#### [MATERIAL SHOWN]
--------------------------------------------------
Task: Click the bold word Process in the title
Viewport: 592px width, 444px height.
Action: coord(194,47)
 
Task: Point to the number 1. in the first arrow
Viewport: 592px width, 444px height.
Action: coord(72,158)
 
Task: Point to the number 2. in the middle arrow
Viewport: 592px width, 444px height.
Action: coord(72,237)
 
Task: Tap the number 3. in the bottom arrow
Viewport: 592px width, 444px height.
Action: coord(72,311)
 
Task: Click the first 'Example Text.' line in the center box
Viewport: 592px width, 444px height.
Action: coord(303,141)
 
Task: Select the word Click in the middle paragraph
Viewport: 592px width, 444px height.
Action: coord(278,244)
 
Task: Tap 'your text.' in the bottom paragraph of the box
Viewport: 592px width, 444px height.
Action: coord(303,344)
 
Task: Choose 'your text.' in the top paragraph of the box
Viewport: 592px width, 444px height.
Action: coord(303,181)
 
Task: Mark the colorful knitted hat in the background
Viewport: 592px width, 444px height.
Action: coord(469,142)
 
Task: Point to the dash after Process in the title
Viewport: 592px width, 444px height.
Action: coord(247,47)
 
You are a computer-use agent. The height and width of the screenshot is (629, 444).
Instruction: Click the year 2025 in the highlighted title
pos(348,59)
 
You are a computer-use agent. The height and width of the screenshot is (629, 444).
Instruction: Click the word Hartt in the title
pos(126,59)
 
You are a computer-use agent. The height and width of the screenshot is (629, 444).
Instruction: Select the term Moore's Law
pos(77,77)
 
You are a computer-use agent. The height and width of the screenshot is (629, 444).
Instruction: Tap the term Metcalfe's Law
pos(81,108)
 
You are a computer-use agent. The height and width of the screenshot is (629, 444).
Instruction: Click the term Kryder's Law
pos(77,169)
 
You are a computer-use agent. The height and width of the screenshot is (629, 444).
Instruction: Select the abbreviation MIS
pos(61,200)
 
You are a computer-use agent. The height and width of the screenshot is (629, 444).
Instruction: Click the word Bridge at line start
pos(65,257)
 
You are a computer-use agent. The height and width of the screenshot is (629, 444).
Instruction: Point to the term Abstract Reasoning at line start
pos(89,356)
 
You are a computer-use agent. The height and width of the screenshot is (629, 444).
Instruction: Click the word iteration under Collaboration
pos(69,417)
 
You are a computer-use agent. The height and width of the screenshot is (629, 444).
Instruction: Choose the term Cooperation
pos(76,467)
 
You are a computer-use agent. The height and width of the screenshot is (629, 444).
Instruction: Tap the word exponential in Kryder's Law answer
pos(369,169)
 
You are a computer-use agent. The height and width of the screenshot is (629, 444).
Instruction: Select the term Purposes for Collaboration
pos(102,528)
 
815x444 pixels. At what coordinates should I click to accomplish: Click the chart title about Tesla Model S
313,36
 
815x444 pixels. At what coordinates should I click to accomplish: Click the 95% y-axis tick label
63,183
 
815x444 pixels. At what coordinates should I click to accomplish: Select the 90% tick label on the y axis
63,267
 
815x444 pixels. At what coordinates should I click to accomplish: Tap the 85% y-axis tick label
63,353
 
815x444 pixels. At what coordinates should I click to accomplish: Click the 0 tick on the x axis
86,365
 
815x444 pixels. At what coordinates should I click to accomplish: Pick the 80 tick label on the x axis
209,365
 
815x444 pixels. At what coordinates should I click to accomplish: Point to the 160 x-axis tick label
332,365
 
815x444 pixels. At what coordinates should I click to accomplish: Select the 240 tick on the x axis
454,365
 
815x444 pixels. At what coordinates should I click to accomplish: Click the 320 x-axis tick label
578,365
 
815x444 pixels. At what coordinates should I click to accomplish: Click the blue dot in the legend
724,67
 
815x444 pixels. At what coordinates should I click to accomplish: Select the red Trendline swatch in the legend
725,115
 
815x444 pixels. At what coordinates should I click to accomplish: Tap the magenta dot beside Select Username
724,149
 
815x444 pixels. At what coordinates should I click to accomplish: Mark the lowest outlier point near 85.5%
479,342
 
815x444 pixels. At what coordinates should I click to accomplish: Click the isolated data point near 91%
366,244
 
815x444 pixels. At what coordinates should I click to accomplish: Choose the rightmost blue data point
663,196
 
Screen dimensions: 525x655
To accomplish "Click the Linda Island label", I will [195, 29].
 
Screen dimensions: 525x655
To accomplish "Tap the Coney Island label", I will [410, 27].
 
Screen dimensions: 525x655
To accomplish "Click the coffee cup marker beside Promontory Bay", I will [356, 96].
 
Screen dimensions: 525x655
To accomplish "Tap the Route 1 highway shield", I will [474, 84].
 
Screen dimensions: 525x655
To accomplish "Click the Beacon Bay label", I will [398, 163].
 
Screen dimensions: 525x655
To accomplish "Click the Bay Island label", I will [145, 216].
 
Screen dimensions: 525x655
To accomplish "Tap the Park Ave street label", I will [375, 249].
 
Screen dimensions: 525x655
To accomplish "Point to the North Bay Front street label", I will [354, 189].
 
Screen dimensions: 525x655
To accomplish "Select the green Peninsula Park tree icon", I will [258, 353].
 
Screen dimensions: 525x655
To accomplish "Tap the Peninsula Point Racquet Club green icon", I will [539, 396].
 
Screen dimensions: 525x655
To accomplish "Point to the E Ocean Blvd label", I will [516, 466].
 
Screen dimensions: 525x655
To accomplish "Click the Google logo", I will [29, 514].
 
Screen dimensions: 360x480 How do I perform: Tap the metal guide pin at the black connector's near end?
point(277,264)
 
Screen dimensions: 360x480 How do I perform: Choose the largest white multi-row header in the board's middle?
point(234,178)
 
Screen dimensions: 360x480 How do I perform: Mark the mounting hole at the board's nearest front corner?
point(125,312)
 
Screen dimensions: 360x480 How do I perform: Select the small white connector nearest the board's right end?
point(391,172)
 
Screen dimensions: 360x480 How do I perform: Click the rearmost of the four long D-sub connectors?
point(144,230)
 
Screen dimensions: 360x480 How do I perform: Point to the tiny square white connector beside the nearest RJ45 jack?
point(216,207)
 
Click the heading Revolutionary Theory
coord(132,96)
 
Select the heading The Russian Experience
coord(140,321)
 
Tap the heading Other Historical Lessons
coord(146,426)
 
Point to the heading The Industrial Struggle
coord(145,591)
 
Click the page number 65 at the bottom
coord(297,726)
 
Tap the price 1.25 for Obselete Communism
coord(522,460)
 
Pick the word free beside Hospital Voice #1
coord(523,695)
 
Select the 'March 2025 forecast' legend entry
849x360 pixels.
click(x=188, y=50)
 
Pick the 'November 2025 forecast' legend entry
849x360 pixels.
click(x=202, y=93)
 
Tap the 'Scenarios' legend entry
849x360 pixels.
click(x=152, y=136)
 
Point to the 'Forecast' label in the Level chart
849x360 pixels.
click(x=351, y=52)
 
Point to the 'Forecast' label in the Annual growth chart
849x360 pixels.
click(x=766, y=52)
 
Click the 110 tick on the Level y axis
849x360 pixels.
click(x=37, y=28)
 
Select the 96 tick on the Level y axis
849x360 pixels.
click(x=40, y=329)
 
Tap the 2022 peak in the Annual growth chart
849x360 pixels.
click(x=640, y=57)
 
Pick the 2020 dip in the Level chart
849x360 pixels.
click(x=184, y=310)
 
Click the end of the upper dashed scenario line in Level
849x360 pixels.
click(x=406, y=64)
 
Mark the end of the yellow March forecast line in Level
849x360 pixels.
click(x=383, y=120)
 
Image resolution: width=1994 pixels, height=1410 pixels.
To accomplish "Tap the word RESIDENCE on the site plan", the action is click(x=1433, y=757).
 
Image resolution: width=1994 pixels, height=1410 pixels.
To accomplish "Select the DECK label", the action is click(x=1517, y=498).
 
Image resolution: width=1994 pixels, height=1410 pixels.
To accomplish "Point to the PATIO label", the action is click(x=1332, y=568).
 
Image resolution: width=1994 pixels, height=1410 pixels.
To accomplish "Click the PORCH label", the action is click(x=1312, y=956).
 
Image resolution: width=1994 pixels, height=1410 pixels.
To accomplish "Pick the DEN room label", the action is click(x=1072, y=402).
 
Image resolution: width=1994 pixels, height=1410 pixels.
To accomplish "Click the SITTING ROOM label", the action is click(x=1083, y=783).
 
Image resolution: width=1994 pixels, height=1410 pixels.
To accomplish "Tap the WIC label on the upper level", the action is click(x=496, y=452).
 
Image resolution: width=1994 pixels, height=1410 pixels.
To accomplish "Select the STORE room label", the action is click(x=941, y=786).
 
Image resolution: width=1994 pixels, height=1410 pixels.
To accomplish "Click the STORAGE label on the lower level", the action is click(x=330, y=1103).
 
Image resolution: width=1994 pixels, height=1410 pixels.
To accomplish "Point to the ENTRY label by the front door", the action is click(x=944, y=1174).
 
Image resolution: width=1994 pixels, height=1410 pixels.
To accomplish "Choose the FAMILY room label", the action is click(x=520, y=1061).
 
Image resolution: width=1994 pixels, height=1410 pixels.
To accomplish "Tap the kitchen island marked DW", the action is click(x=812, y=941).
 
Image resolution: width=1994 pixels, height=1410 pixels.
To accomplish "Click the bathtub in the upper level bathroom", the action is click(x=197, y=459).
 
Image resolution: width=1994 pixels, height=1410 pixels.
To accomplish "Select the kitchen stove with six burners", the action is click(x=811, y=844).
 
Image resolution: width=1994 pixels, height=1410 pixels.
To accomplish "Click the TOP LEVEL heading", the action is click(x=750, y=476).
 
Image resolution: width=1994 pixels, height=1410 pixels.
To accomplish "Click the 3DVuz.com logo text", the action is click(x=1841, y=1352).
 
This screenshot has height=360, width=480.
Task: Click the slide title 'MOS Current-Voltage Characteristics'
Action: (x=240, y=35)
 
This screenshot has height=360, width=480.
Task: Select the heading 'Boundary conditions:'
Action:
--------------------------------------------------
#### [DIRECTIVE]
Render each non-blank line, from the line containing "Task: Tap the number 3. in the bottom arrow" through the line containing "Action: coord(469,142)", as a row of a Markdown table with the columns Row and Line.

#### [EXPECTED OUTPUT]
| Row | Line |
|---|---|
| 1 | Task: Tap the number 3. in the bottom arrow |
| 2 | Viewport: 592px width, 444px height. |
| 3 | Action: coord(72,311) |
| 4 | Task: Click the first 'Example Text.' line in the center box |
| 5 | Viewport: 592px width, 444px height. |
| 6 | Action: coord(303,141) |
| 7 | Task: Select the word Click in the middle paragraph |
| 8 | Viewport: 592px width, 444px height. |
| 9 | Action: coord(278,244) |
| 10 | Task: Tap 'your text.' in the bottom paragraph of the box |
| 11 | Viewport: 592px width, 444px height. |
| 12 | Action: coord(303,344) |
| 13 | Task: Choose 'your text.' in the top paragraph of the box |
| 14 | Viewport: 592px width, 444px height. |
| 15 | Action: coord(303,181) |
| 16 | Task: Mark the colorful knitted hat in the background |
| 17 | Viewport: 592px width, 444px height. |
| 18 | Action: coord(469,142) |